Raw records:
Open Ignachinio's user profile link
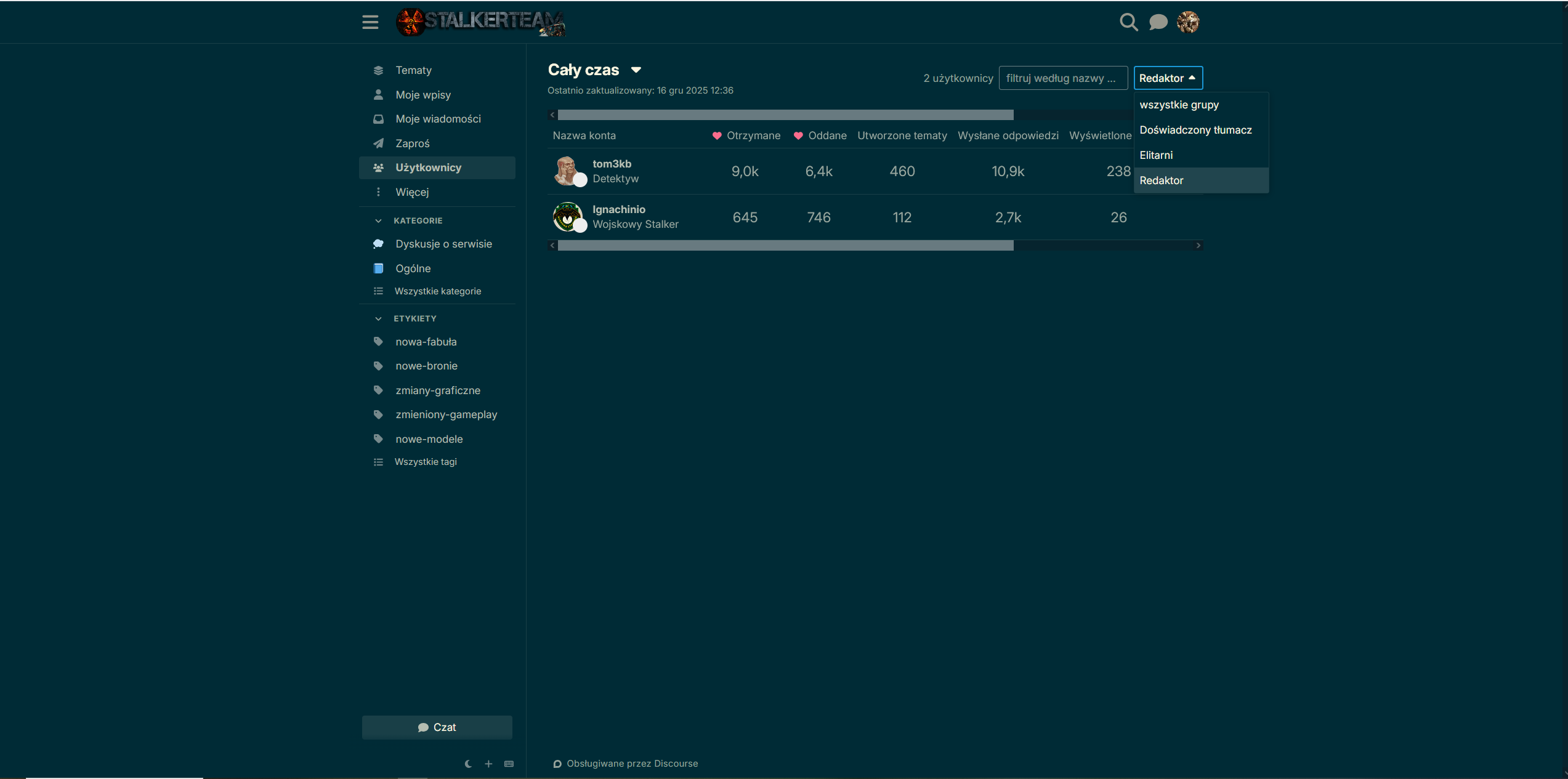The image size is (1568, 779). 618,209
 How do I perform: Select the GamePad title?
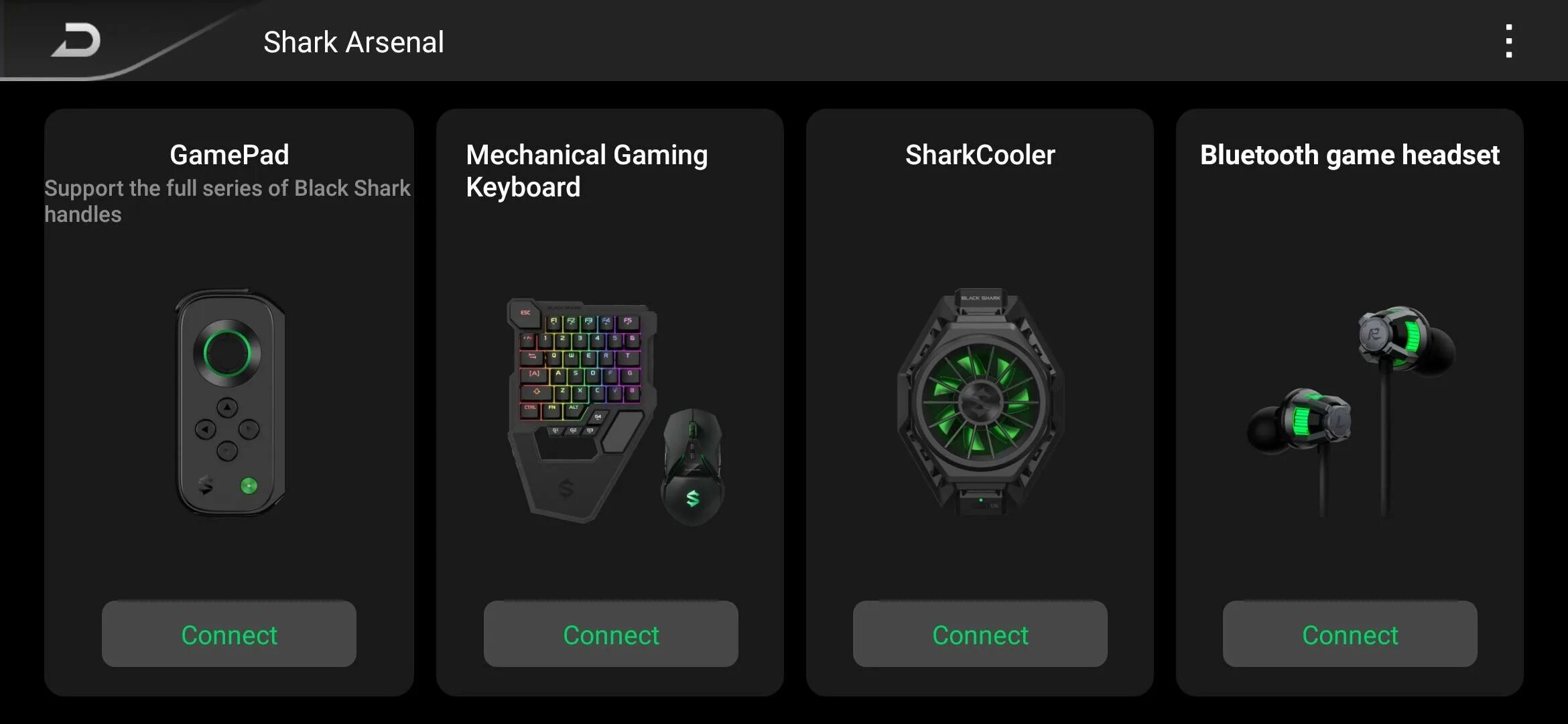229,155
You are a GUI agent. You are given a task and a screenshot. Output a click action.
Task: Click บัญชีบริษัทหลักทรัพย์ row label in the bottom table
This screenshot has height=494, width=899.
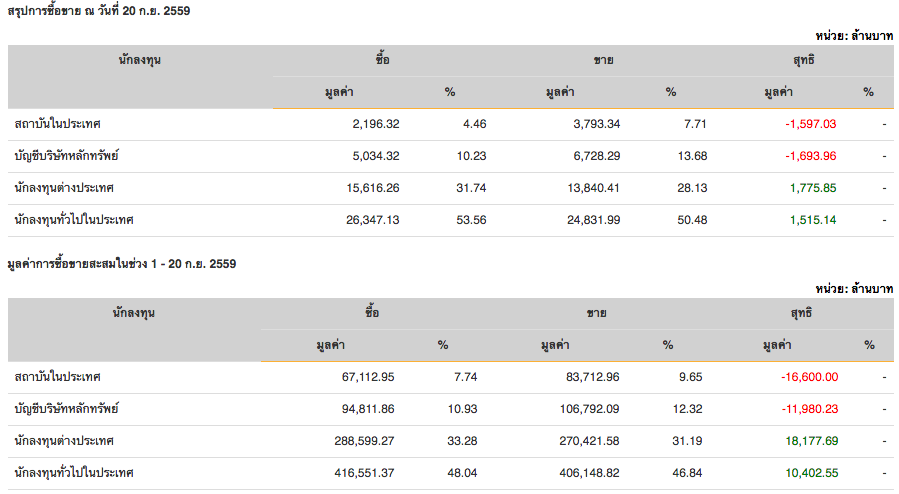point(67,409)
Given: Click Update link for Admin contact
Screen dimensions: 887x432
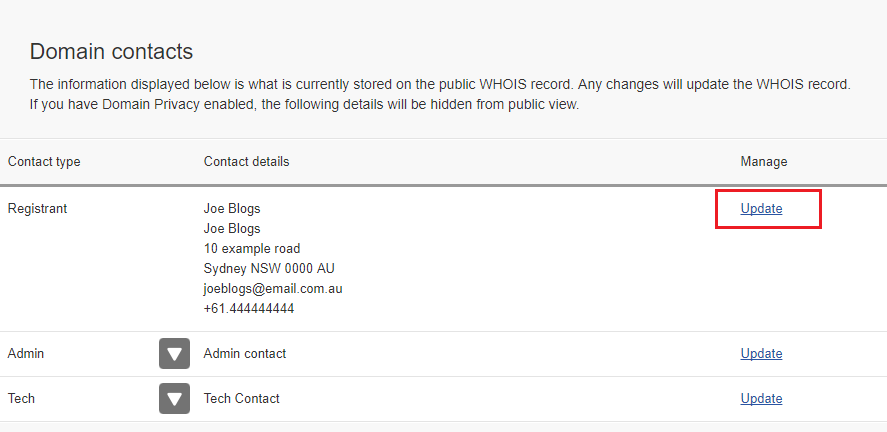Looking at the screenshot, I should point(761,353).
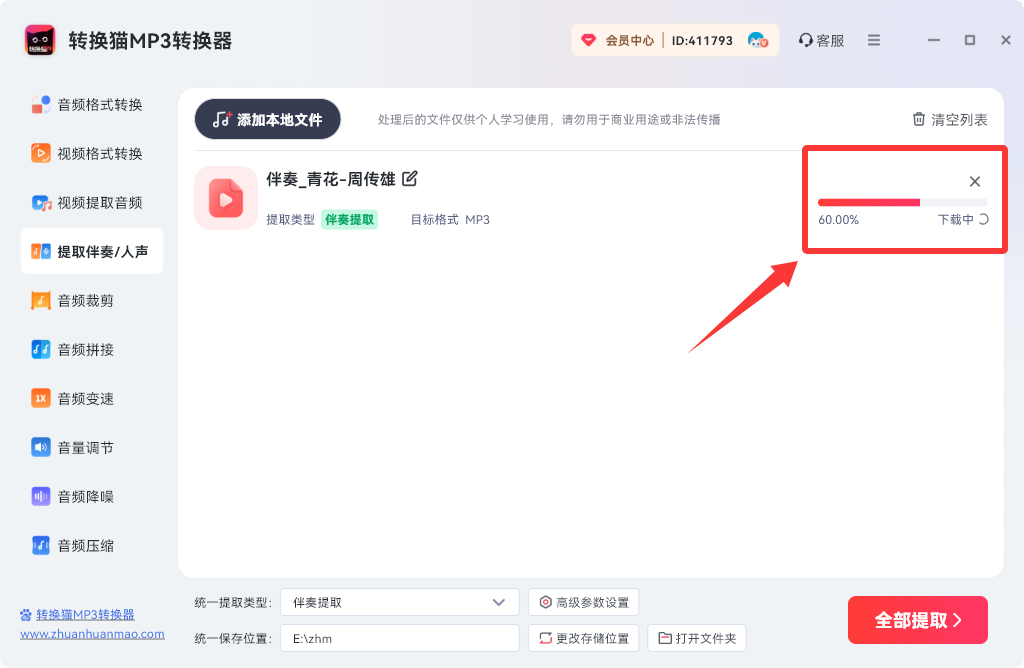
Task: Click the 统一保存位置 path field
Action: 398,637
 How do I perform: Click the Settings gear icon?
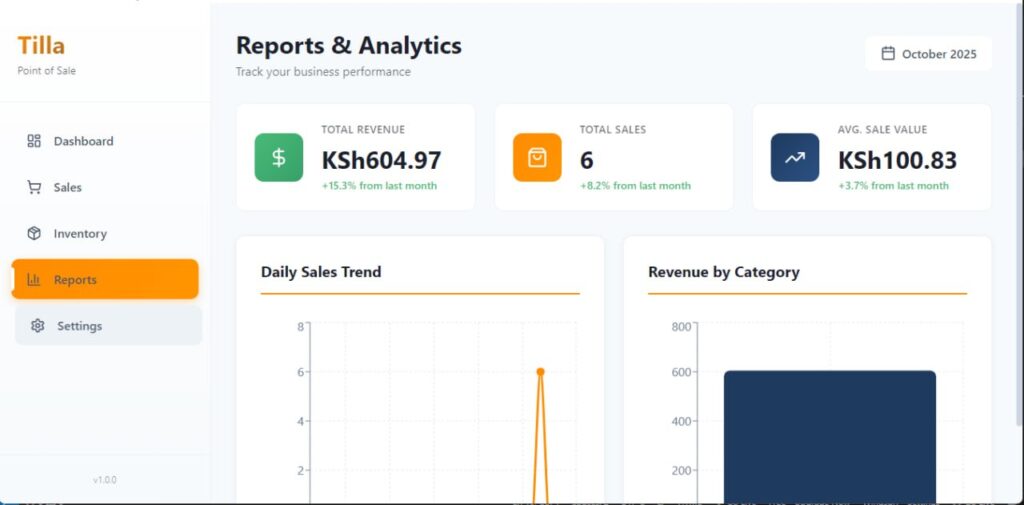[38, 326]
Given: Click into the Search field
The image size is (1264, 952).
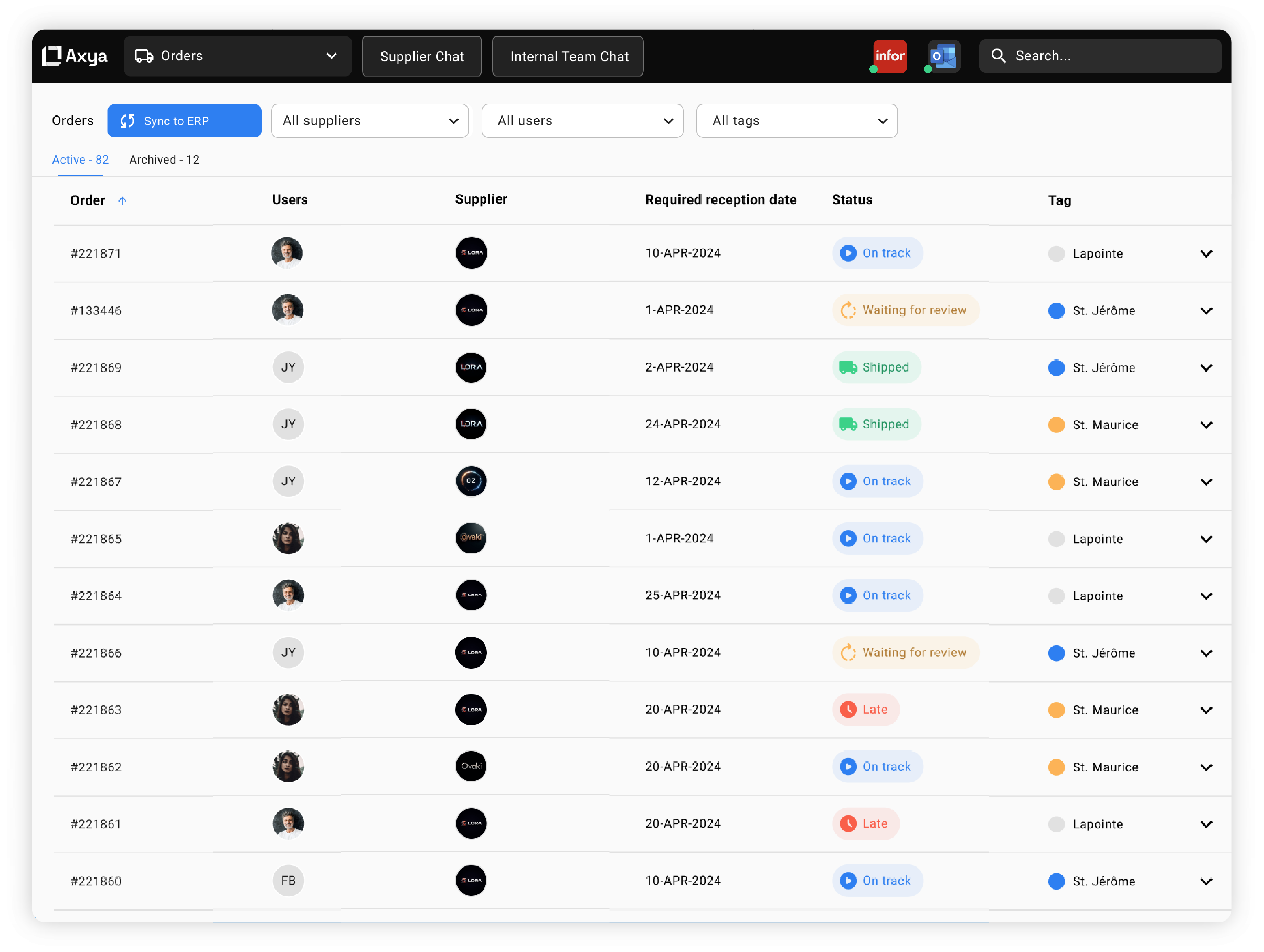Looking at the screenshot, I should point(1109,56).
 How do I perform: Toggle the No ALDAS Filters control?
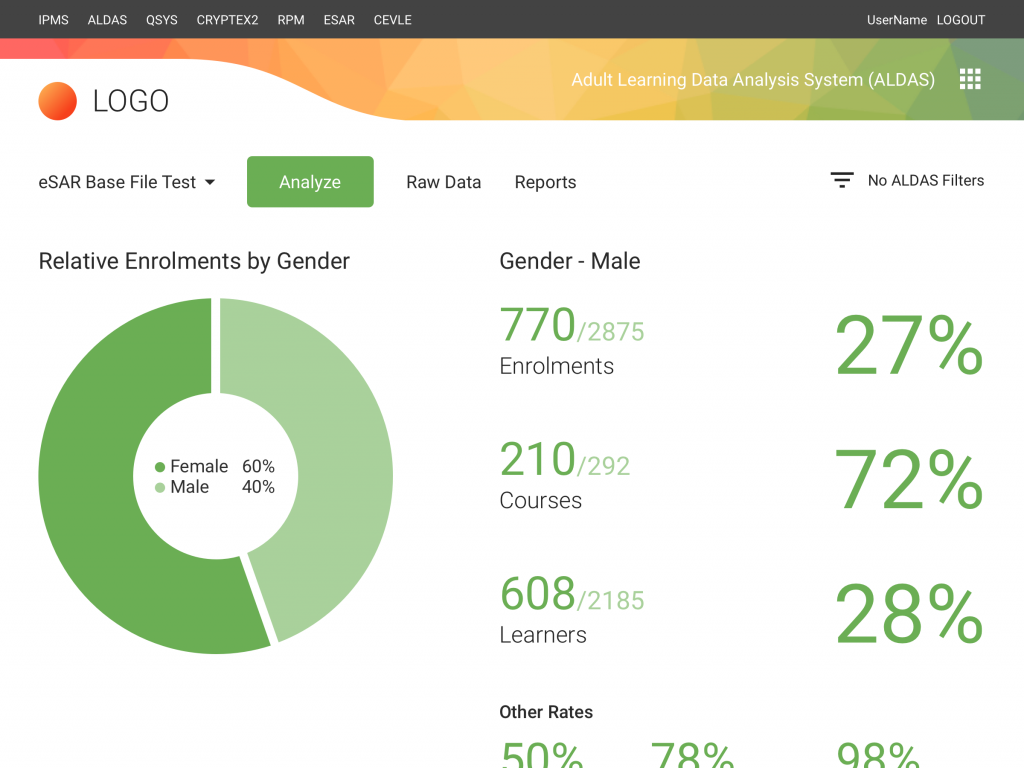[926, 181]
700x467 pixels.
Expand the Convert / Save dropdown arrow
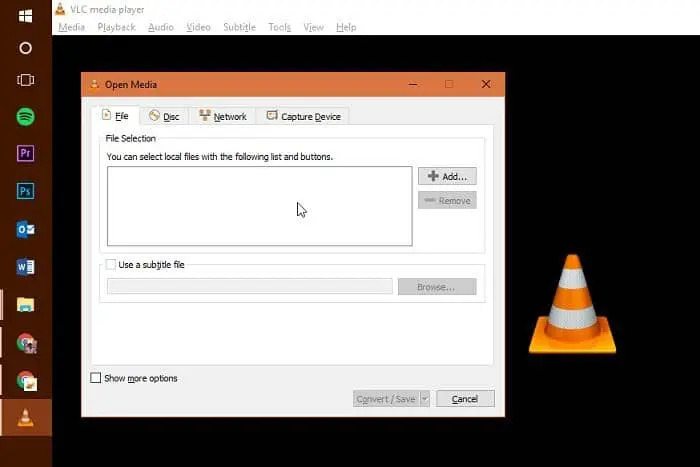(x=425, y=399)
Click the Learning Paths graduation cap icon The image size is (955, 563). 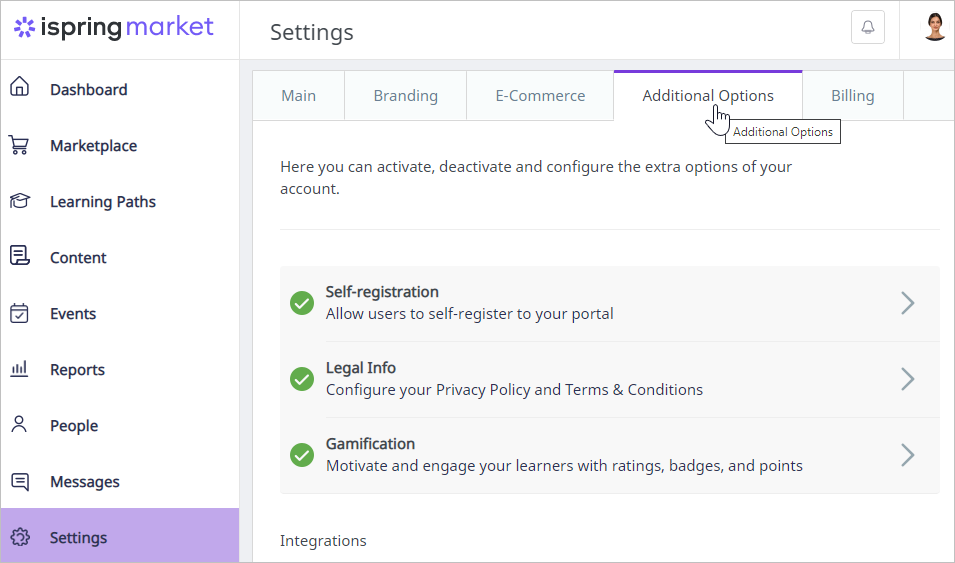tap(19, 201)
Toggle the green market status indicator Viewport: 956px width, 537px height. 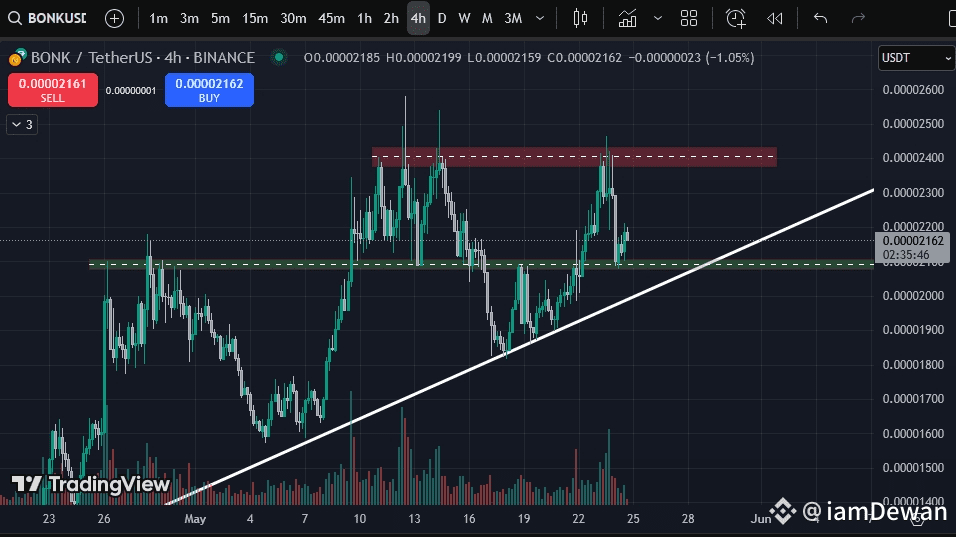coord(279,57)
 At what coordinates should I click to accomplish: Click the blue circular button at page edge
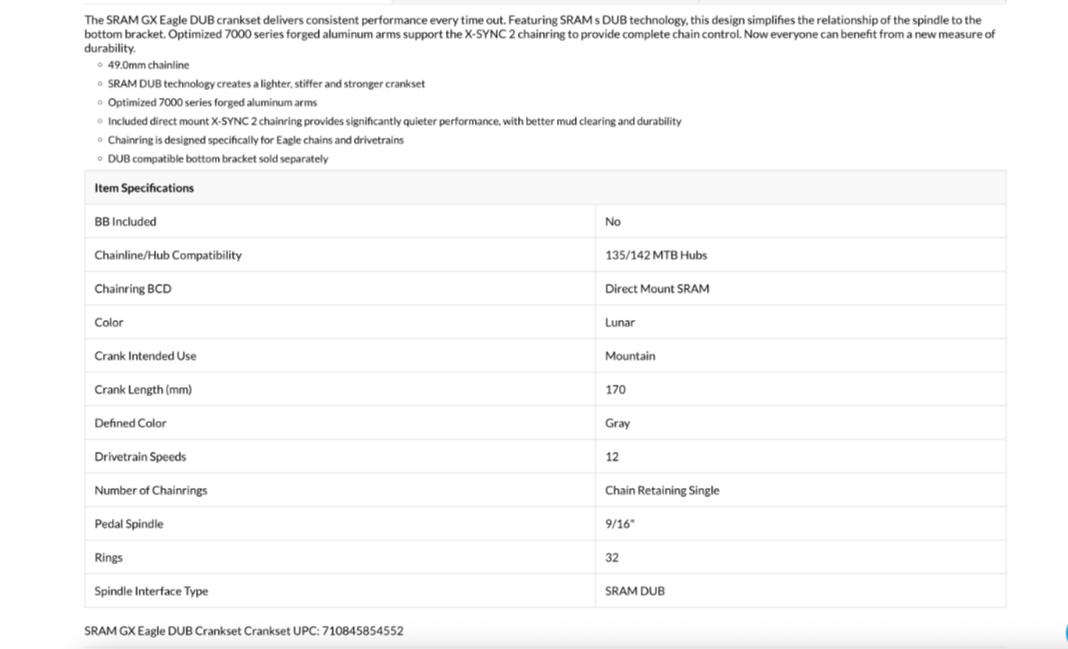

## Challenge
Lay out everything from the start of the data down to the line containing "Action: 398,637" as a JSON list of strings, one string per line, skipping blank lines. Leave the pictures out of the list.

## Correct response
[
  "Open Ignachinio's user profile link",
  "The image size is (1568, 779). 618,209",
  " How do I perform: Select the GamePad title?",
  "229,155",
  "You are a GUI agent. You are given a task and a screenshot. Output a click action.",
  "Task: Click บัญชีบริษัทหลักทรัพย์ row label in the bottom table",
  "This screenshot has height=494, width=899.",
  "point(67,409)",
  "Given: Click Update link for Admin contact",
  "Screen dimensions: 887x432",
  "Looking at the screenshot, I should point(761,353).",
  "Task: Click the 统一保存位置 path field",
  "Action: 398,637"
]